サンタンカ
暑い。うだるような暑さ、どころではなく、これでは焼け死ぬかもしれない。家の中も暑いけれど、日差しが入らない分、外よりはマシだ。だから今日は家の中にいたかったのに、母さんめ。
「おや、神様へのお供えかい。えらいね」
近所のおばさんに頭を撫でられる。ぼくはもう小さい子どもじゃないってのに、恥ずかしい。余計暑くなったので早足で歩くと、手の中の赤い花が一緒に揺れる。神様にお供えするお花。色が強すぎて、まるで日差しをそのまま持っているような気がする。
「それ、お供えの花でしょう」
神様のお社に続く石段の、三段目に座った女の子が話しかけてきた。少し年上かもしれない。立ち上がると、ぼくよりも頭ひとつ分くらい背が高かった。銀色の髪なんて、珍しい。しかもとても長くて綺麗だ。
一瞬見とれてしまったけれど、知り合いでもないのに気安く話しかけられたのがなんだか気に食わなくて、無視してそのまま石段を上った。全部で百段ある石段は急で、太陽を目指して上っているみたいだ。
「赤い花って綺麗で好きだな。君が選んだの?」
一度無視されたくらいじゃめげないらしく、女の子はぼくの隣をついてくる。ああもう、うるさいなあ、とため息をつきながら「ぼくじゃない。お母さん」と答えてやると、女の子が微笑んだので、ぼくは思わず息をのんだ。

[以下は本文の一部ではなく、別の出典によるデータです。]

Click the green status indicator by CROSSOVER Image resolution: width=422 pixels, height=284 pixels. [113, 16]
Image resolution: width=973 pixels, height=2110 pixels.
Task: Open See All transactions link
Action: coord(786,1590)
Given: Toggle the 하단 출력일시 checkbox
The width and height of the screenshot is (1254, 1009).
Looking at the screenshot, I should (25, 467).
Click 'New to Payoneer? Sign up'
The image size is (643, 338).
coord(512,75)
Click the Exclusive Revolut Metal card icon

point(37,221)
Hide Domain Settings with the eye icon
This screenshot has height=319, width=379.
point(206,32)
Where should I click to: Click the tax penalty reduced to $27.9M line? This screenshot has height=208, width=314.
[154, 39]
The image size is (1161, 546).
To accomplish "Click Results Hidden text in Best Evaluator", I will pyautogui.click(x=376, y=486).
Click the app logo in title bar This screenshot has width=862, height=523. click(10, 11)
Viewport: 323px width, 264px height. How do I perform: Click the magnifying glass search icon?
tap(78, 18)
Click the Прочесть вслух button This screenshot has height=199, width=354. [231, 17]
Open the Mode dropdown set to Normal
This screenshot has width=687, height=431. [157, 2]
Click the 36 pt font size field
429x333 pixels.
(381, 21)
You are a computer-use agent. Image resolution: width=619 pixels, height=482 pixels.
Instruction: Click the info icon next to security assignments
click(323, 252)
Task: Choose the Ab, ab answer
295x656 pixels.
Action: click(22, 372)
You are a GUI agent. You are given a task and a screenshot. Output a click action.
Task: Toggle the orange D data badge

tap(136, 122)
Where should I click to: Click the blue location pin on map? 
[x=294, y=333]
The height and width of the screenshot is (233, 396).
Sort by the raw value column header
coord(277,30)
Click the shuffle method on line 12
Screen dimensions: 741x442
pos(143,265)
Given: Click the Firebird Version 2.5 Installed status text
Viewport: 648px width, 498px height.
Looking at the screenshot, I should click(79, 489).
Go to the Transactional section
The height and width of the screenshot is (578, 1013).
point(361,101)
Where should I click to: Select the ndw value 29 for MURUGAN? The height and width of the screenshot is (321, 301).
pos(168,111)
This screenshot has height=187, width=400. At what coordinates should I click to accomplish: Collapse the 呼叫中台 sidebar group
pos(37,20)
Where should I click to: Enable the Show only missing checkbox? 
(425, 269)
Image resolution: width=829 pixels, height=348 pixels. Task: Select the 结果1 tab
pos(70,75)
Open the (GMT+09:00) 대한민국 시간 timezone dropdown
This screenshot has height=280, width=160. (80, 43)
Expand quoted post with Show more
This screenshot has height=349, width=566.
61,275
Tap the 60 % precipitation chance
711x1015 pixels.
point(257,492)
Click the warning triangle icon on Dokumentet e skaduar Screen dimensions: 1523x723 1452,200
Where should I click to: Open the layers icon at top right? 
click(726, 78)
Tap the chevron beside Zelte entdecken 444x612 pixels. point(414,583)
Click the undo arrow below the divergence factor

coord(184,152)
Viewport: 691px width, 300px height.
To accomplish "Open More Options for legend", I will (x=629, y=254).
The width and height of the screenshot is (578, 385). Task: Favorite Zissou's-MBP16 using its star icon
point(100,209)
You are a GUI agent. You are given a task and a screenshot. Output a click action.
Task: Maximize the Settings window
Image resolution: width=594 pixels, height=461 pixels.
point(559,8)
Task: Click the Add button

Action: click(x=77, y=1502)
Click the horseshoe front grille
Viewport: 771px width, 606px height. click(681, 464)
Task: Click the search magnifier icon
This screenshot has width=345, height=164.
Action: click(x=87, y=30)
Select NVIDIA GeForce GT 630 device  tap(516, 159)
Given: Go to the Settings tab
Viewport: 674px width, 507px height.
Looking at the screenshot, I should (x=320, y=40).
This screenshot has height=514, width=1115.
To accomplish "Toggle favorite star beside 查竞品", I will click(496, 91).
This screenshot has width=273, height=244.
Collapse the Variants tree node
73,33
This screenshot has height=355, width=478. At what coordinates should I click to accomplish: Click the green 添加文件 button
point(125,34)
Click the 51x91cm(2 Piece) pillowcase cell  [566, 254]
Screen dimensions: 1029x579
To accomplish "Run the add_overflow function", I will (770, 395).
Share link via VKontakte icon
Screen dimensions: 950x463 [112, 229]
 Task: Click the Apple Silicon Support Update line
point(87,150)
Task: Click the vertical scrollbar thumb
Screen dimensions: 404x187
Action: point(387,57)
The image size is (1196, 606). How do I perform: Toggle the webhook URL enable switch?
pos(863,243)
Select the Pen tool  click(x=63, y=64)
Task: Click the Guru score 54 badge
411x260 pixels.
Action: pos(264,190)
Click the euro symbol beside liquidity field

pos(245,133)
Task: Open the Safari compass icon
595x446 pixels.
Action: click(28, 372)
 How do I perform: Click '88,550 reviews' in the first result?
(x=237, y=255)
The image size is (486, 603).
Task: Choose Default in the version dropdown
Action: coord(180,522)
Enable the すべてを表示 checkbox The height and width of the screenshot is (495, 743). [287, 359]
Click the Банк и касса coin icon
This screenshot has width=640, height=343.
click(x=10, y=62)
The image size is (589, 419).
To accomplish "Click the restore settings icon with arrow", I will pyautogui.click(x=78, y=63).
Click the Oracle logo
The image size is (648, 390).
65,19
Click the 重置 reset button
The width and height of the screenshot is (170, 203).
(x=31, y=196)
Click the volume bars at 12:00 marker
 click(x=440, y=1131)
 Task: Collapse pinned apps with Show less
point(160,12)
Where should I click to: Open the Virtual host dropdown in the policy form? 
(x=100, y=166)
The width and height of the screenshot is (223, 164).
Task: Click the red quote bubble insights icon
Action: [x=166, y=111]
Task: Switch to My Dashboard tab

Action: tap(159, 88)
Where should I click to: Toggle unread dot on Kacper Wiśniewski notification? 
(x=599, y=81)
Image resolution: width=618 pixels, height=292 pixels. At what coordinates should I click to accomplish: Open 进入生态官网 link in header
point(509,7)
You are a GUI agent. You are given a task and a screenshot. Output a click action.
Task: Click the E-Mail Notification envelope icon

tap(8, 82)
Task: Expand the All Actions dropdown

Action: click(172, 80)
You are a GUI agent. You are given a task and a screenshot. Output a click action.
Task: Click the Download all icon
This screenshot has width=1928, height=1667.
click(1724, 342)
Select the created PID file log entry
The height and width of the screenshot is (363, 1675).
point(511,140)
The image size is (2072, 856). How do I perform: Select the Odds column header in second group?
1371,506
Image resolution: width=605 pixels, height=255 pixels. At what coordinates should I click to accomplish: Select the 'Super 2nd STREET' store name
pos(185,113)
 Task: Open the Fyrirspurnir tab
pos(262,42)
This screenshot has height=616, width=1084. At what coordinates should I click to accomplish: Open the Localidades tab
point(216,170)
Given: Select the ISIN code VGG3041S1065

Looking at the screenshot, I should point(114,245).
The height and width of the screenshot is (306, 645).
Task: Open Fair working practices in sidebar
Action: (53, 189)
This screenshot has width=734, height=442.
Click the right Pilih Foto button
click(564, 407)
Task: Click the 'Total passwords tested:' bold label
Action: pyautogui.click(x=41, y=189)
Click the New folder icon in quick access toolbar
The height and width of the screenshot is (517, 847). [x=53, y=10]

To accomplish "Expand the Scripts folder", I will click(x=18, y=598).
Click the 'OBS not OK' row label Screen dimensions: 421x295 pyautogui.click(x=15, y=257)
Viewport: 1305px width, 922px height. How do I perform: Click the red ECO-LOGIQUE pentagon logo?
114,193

「お母さん、私のことをよく分かってるね。素敵な目を持ってるんだね」
「君のこと?」
ぼくはとうとう立ち止まった。言ってる意味が分からない。反対に、女の子は立ち止まらず、ぐんぐん上って行ってしまう。銀髪が、嘘みたいに輝く。お社の前で、女の子はくるっと回ってぼくを見下ろした。
「ほら、早く供えて」
なんなんだよ、と思いながら、一気に駆け上がって、その隣に立つ。お社に花を揃えて置くと、女の子が嬉しそうに手を叩いた音が聞こえた。
「ありがと。嬉しい」
この子、何なんだろう。
変なの、と思いながら見ると、そこにはもう誰もいなかった。ただ、見えない手に頭を撫でられたような、そんなくすぐったさがあった。